A Better Way to Compress Big Data

Wasting CPU hours on compression

The Center for Genome Research and Biocomputing (CGRB) has a large computing resource that supports researchers at Oregon State University by providing processing power, file storage service and more. This computational resource is also used to capture all data generated from the CGRB Core Laboratory facility that processes biological samples used in High Throughput Sequencing (HTS) and other data rich tools.

Currently, the CGRB Core Lab generates between 4TB and 8TB of data per day which directly lands on the biocomputing resource and is made immediately available to researchers.  Because of this, the CGRB has over 4PB of usable space within our biocomputing facility and continues to add space monthly. Since individual labs must purchase file space needed to accomplish their research, there is always pressure from the lab managers to have users clean up and reduce space allowing for new experiments to be done without the need to purchase more space. This process leads to many users taking CPU time to compress data needed for later use but limiting the lab’s current available space. Since we like to use processing machines for processing data and not just compressing, we needed to find a solution allowing GZIP work to be done without tying up our CPU hours.

More computing, faster

To reduce loads on the processing machines and computational time devoted to compressing data, we started considering FPGA cards.

Specifically, we evaluated offloading compression processes directly onto a peripheral FPGA card. Offloading compression would increase our output and help manage file space usage so groups do not have to purchase more space to start new experiments.

The new IBM Power Systems POWER8 machines include an interface used to increase speed from CPUs to FPGAs in expansion slots. The Coherent Accelerator Processor Interface (CAPI) connects the expansion bus and allows users to access resources external to the main CPU and memory with up to 238 GB/sec bus speed, thus overcoming a key limitation when working with large data sets.

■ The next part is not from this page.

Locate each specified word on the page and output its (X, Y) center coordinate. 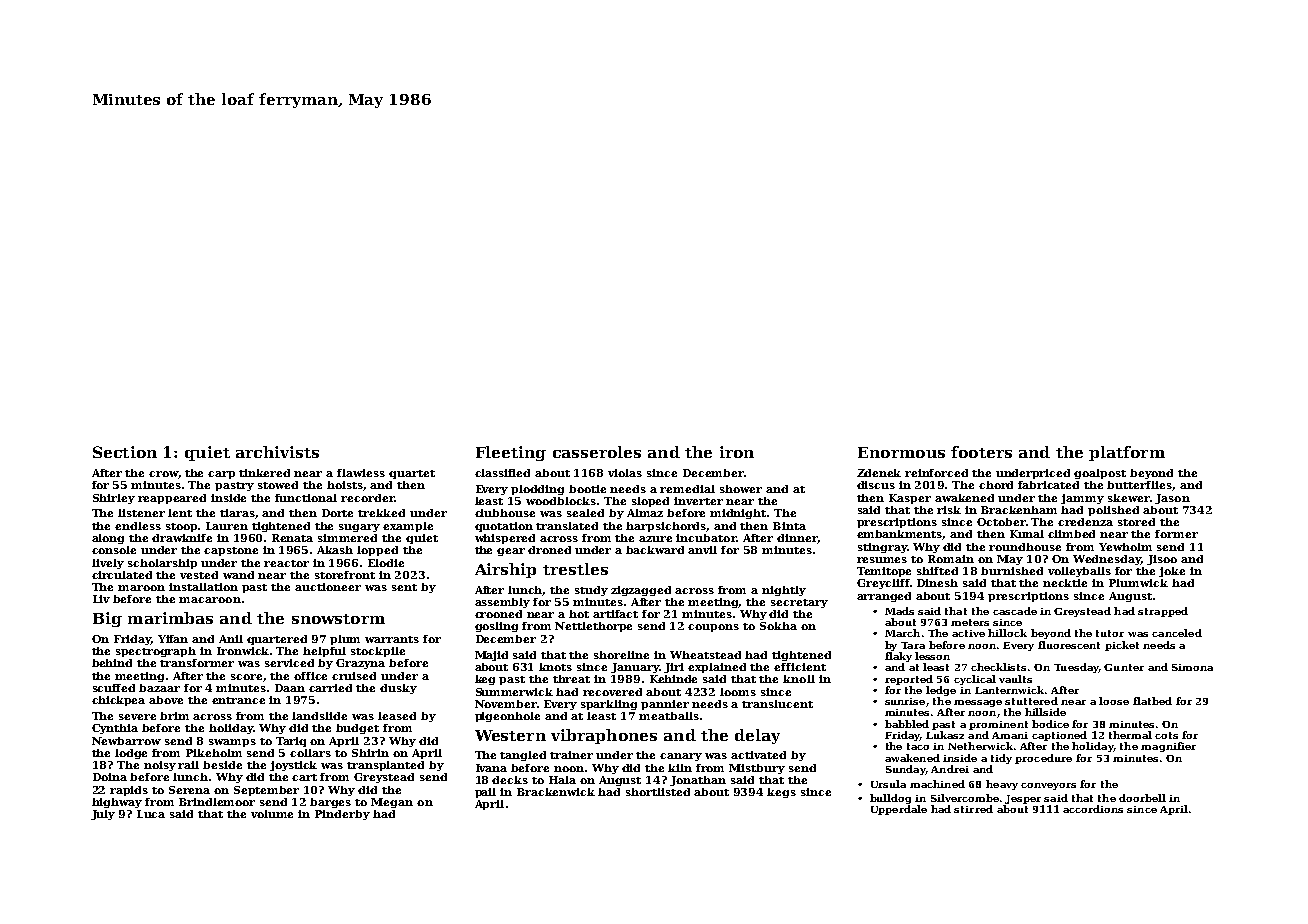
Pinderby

Our users do take advantage of the capabilities of the FPGA card, they not only complete their tasks more quickly, but also free up additional CPU hours for other researchers on the cluster. The solution has provided a net benefit in resource utilization and thus has allowed all users to do more computing, faster.

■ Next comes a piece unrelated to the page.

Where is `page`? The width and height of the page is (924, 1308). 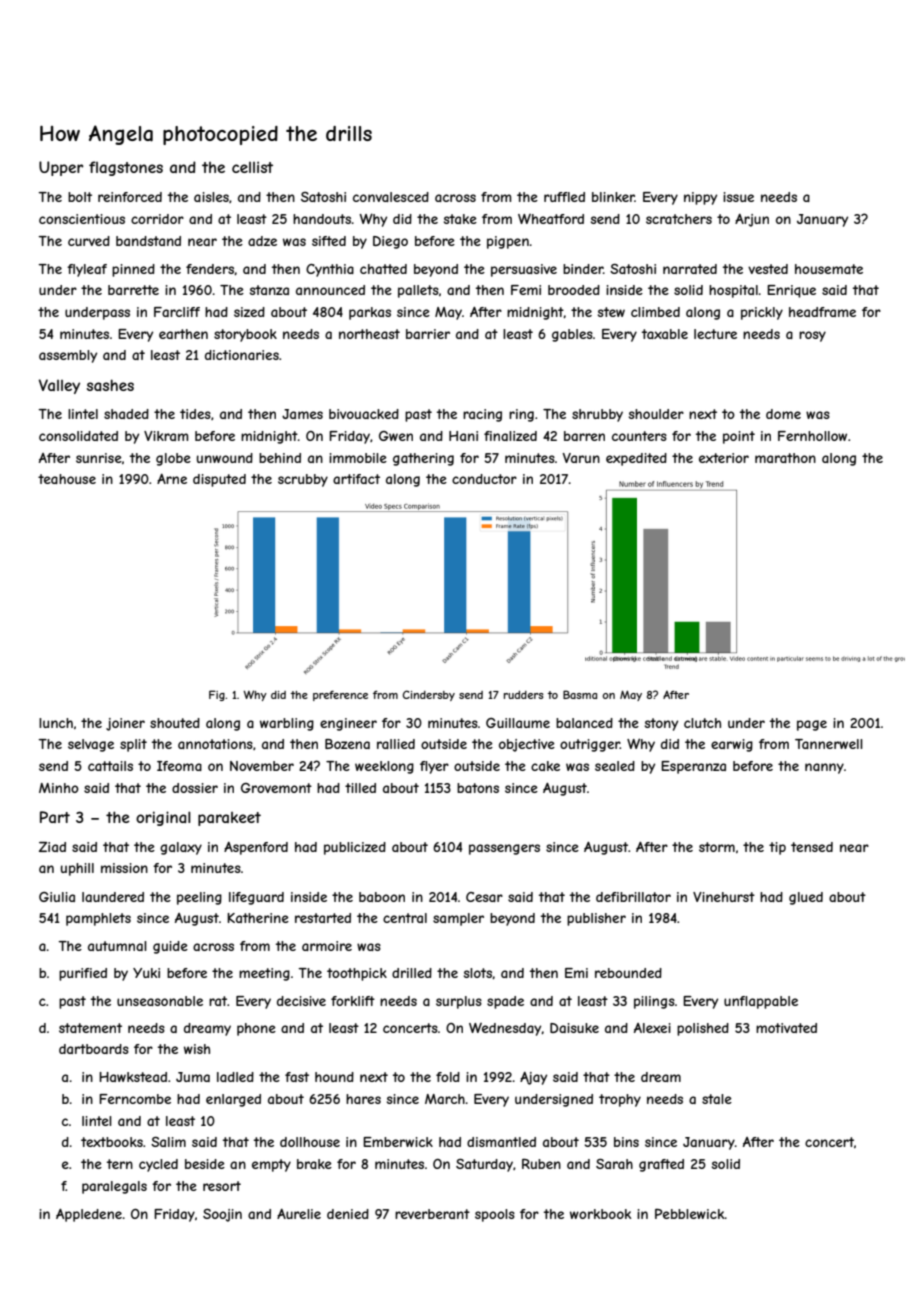
page is located at coordinates (812, 725).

The GZIP coprocessor success story

Initial tests showed compressing a small job with a 22-gigabyte file using the CPU would take over 9 minutes of time versus running on the FPGA card the same file would finish in 19 seconds. These tests were changed to massively increase the data being compressed and found that a job that would take 67 hours on the CPU would only take 50 minutes on the FPGA.

The FPGA GZIP coprocessor has allowed our researchers and staff to quickly recover valuable file space, while speeding up analytics and processing. The coprocessor has its own queue allowing users to submit jobs that can access the gzip card rather than wait to use it interactively. As the coprocessor can only be utilized by a single process at any given time, using the queuing system allows for a mechanism where multiple users can submit jobs to use the card without over-loaded card since the queue waits for one job to finished before beginning the next.

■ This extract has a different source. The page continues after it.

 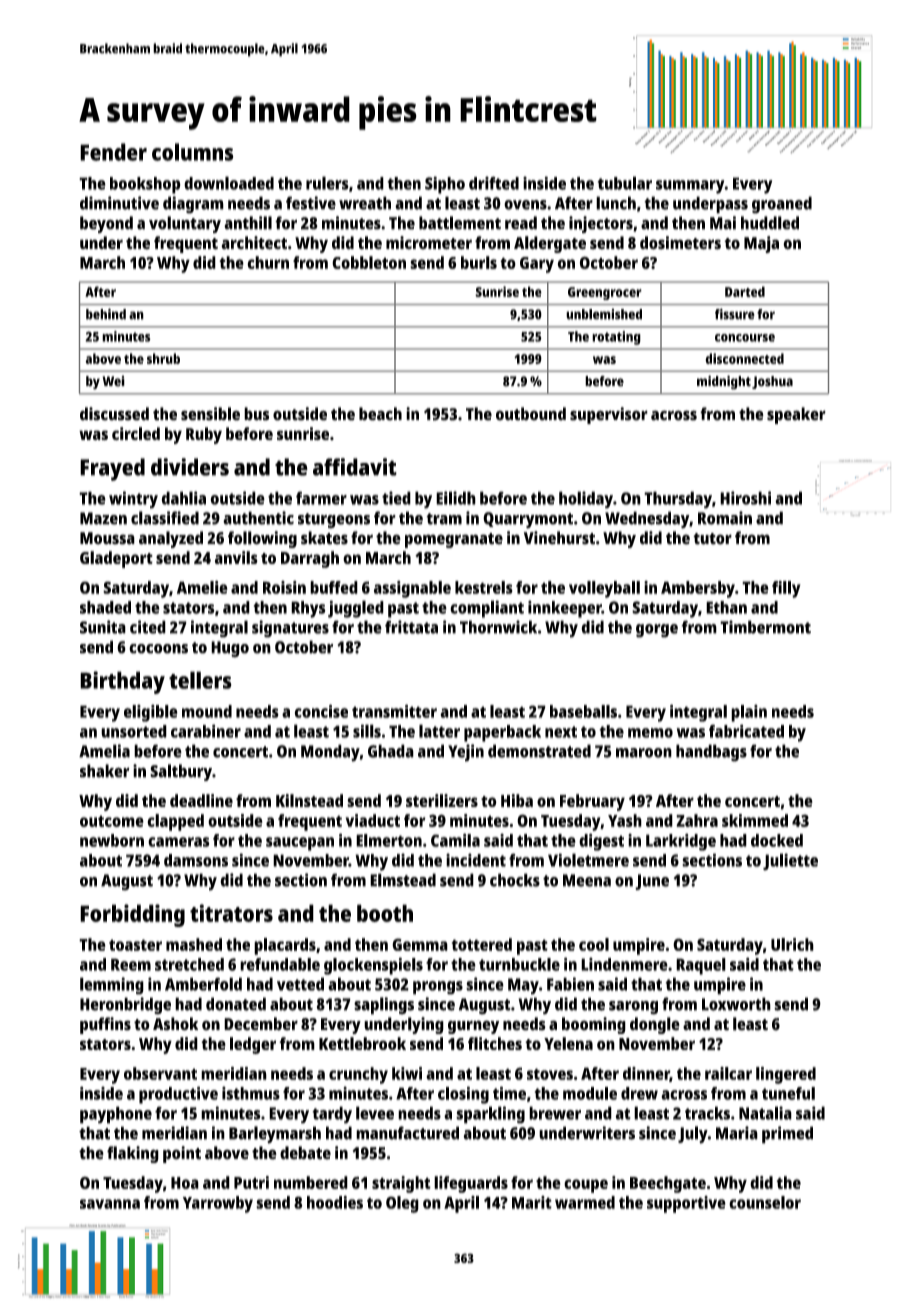 I want to click on Elmstead, so click(x=403, y=880).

We have seen as much as a 100-fold increase in the rate at which we can compress and decompress data to and from our storage cluster. These data largely consist of text-based strings (e.g., A, C, T and G nucleotides), meaning they are highly compressible.

The compression ratio achieved with the gzip card is inferior to that obtained by running gzip directly through the main processor. Our observations indicate that the gzip card yields approximately 80% of the compression obtained using standard methods. This was within an acceptable range for our users since the speed of both compression and decompression is so much greater than those achieved by the standard methods.

15 GB .fastq sequence file Compressed Runtime Compression ratio Compression𝚫 rate (GB/s)
CPU gzip 3.1 GB 28m 53s 5.16 0.006
CPU gzip -9 2.9 GB 133M 36s 5.17 0.001
Power/CAPI Genwqe_gzip 4.2 GB 71 seconds 3.57 0.152

Table-1: Compression ratio comparison between CPU and FPGA of a 15GB fastq DNA sequence file.